Study design: In vitro experiment using human intervertebral disc (IVD) cells and adenovirus-therapeutic gene constructs.
Objective: To examine the biologic effect of "cocktail" therapeutic gene transfer to human IVD cells in three-dimensional cultures.
Summary of background data: Gene therapy is regarded as a potential option for the treatment of degenerative disc disease. Although various anabolic genes have previously been introduced for this purpose, cocktail gene transfer of anabolic genes to IVD cells has never been attempted.
Methods: Human IVDs were harvested during surgical disc procedures and cultured. We prepared recombinant adenovirus constructs bearing the TGF-beta1 gene (Ad/TGF-beta1), the IGF-1 gene (Ad/IGF-1), and the BMP-2 gene (Ad/BMP-2). Transgene expression was detected by luciferase assays, enzyme linked immunosorbent assays, and Western blot analysis. Newly synthesized proteoglycan was measured by S-sulfate incorporation on Sephadex G-25 M in PD 10 columns. Human IVD cells were transduced by single, double, and triple combination of Ad/TGF-beta1, Ad/IGF-1, Ad/BMP-2 with an MOI of 75, then cultured three-dimensionally in alginate beads.

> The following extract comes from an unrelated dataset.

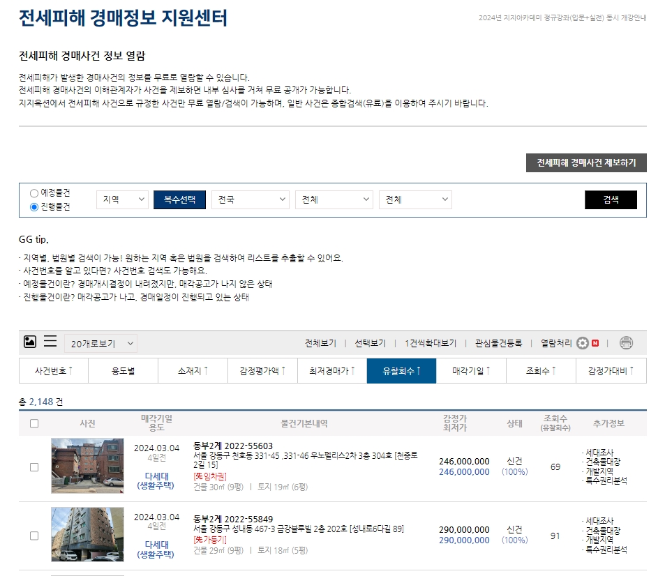Sort listings by 매각기일
This screenshot has height=576, width=665.
(x=470, y=370)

Results: Transgene expression was detected at 18 hours after viral transduction. IVD cultures with Ad/TGF-beta1, Ad/IGF-1, Ad/BMP-2 (MOI of 75) showed 2.9, 1.8, and 1.9 fold increases, respectively, in proteoglycan synthesis compared to control. Human IVD cultures with double gene combination (MOI of 75) showed 3.2 to 3.9 fold increases of proteoglycan synthesis. Lastly, Human IVD cultures with triple gene combination (TGF-beta1+IGF-1+BMP-2 genes with an MOI of 75) transfer demonstrated 4.7 fold increase in proteoglycan synthesis compared control.
Conclusion: Combination or "cocktail" gene therapy offers a promising mechanism for maximizing matrixsynthesis with low dose of adenoviral mixtures, circumventing systemic, local toxic effect, and immune response.